___ The records

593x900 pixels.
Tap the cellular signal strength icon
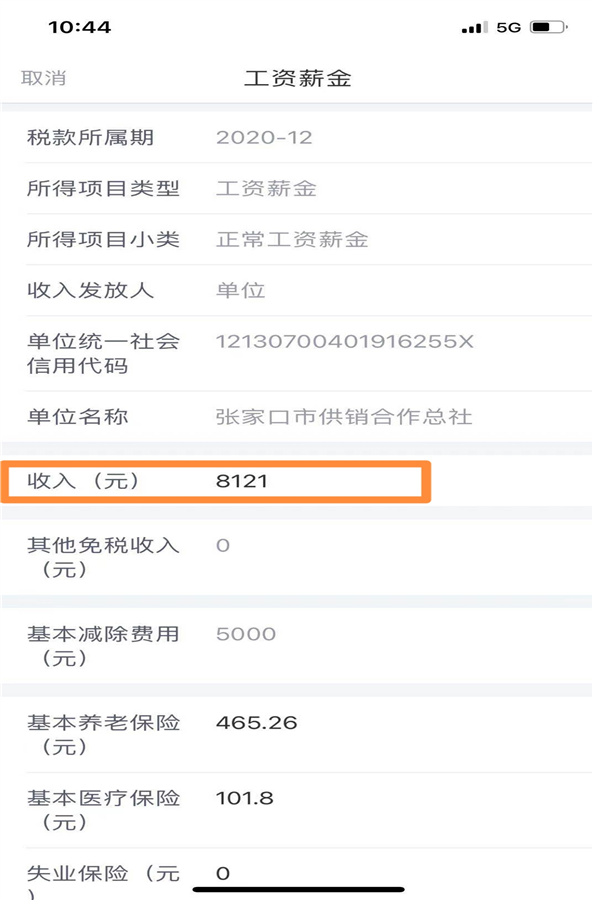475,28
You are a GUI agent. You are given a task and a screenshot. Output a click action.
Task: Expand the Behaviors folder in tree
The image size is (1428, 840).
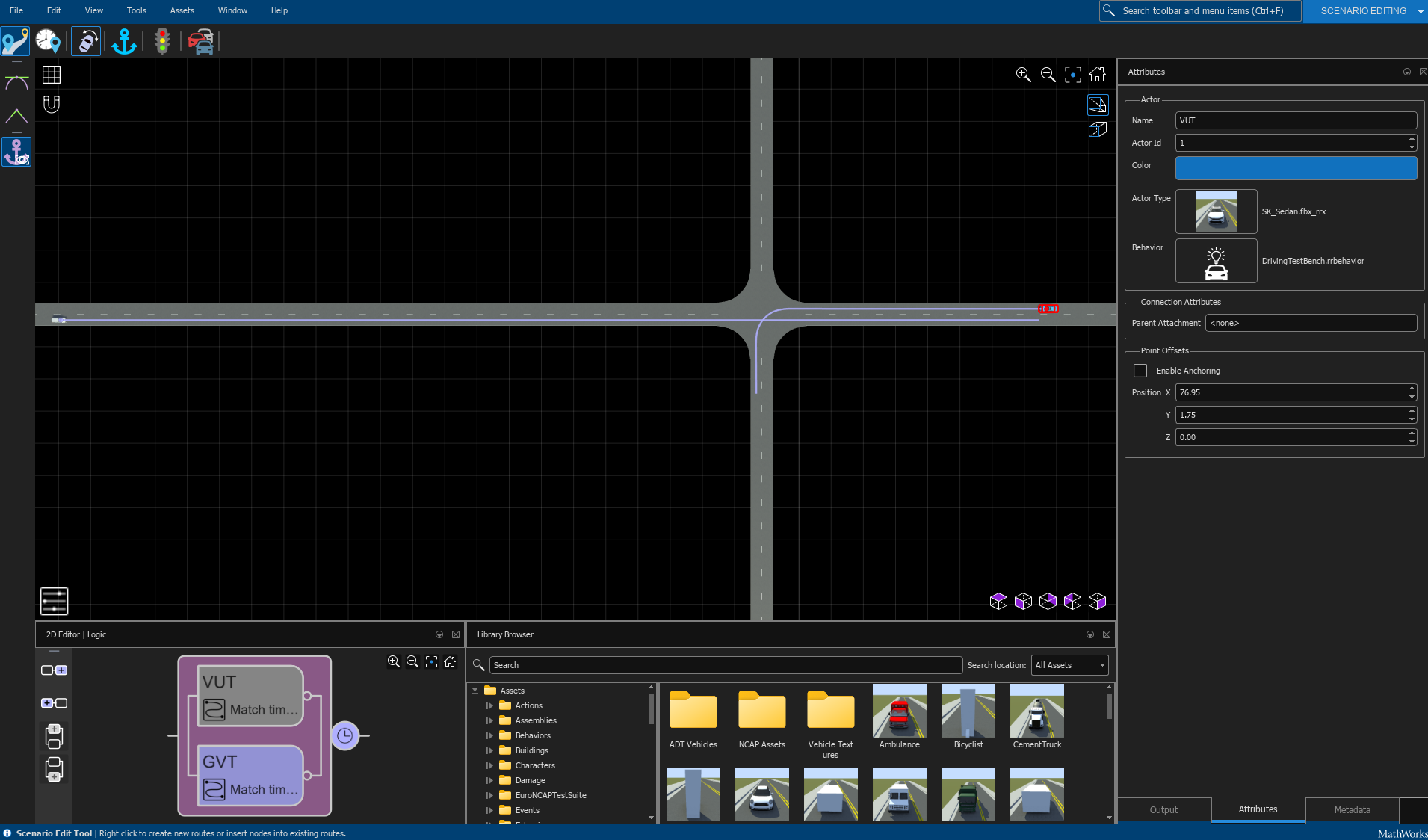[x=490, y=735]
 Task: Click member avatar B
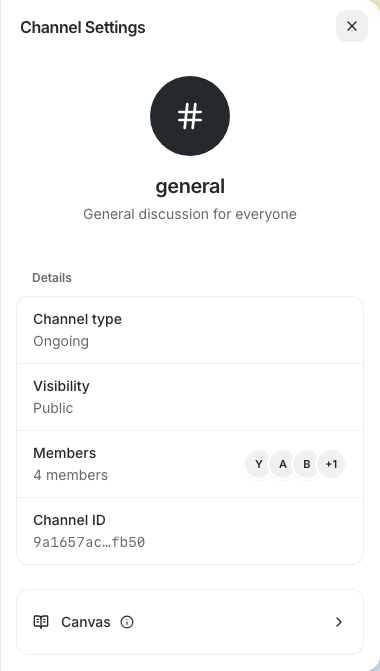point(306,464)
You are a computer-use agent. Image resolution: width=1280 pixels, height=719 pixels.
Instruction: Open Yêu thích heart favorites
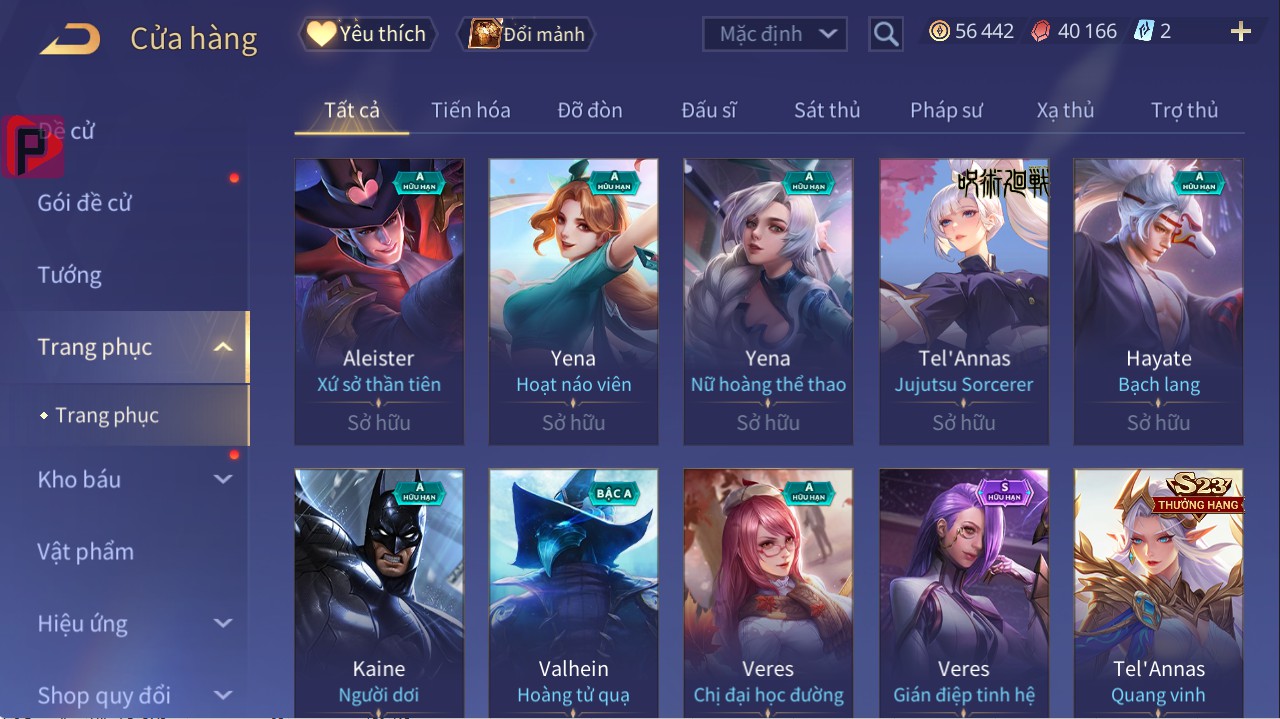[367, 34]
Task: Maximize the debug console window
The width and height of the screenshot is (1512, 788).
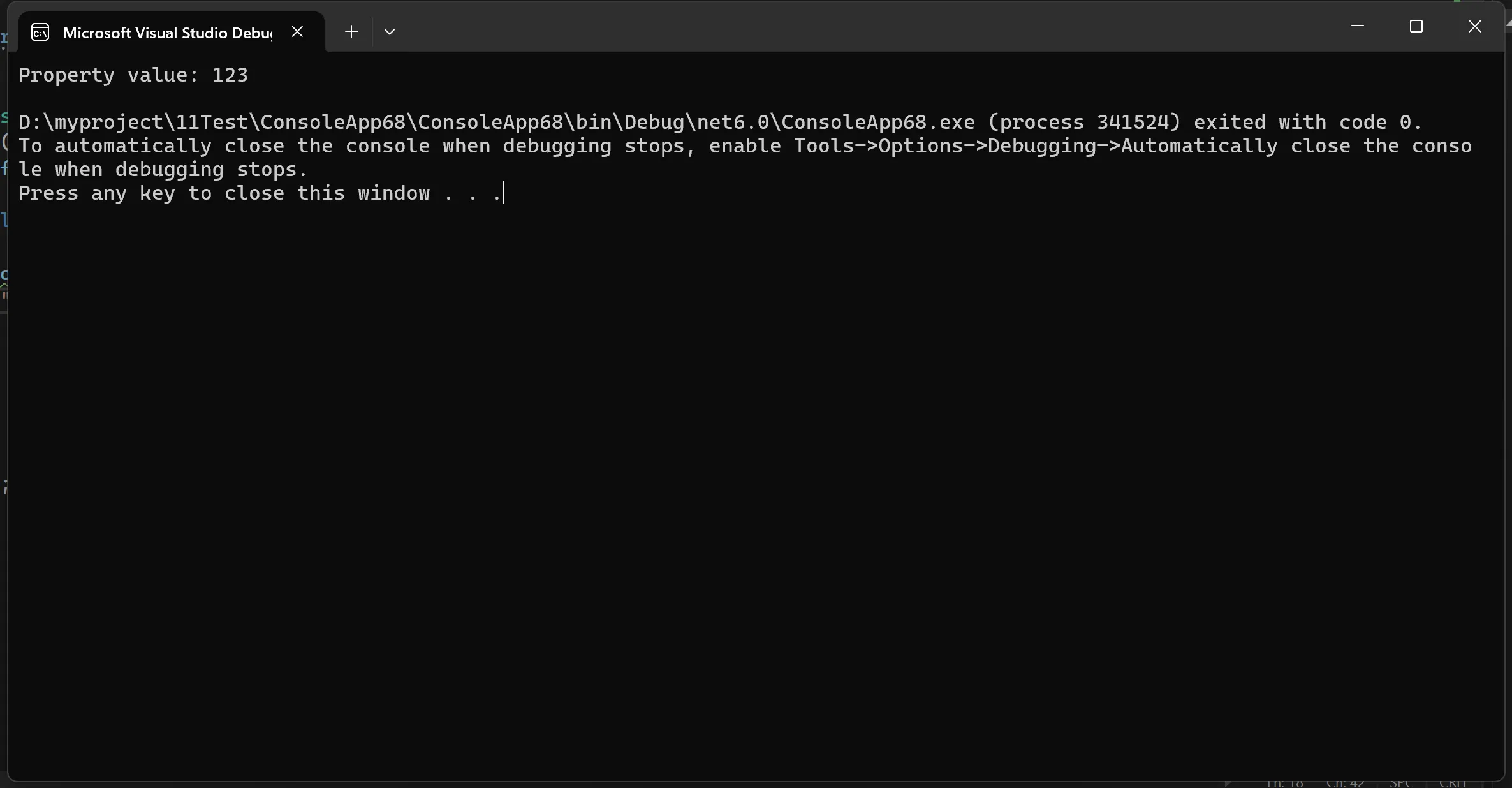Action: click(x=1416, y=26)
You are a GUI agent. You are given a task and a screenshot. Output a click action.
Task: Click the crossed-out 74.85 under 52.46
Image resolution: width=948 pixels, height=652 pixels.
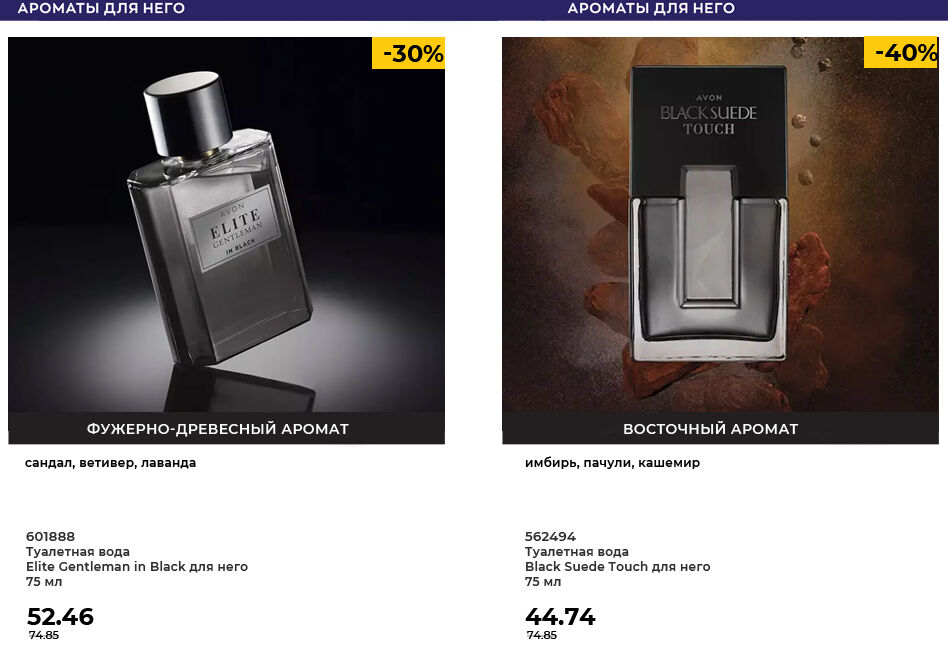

______

■ Instructions to follow
Your output should be only the lines from the line with "Tap the cellular signal strength icon" through the end of the data, exactly as they stand, and no pictures.

■ Reply to the task
Tap the cellular signal strength icon
475,28
You are a GUI agent. You are given a task and a screenshot. Output a click action.
Task: Expand the Behaviors folder in tree
The image size is (1428, 840).
[x=490, y=735]
 Task: Click member avatar B
point(306,464)
You are a computer-use agent. Image resolution: width=1280 pixels, height=719 pixels.
Instruction: Open Yêu thích heart favorites
[367, 34]
Task: Maximize the debug console window
The width and height of the screenshot is (1512, 788).
Action: click(x=1416, y=26)
You are a GUI agent. You are given a task and a screenshot. Output a click action.
Task: Click the crossed-out 74.85 under 52.46
Image resolution: width=948 pixels, height=652 pixels.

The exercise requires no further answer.